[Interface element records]
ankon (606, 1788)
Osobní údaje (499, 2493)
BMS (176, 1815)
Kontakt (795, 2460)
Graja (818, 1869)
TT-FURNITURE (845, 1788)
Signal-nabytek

* **Requirements**: Present all of the data above as a numbered list, omitting any blank lines.

* **Expected output**:
1. ankon (606, 1788)
2. Osobní údaje (499, 2493)
3. BMS (176, 1815)
4. Kontakt (795, 2460)
5. Graja (818, 1869)
6. TT-FURNITURE (845, 1788)
7. Signal-nabytek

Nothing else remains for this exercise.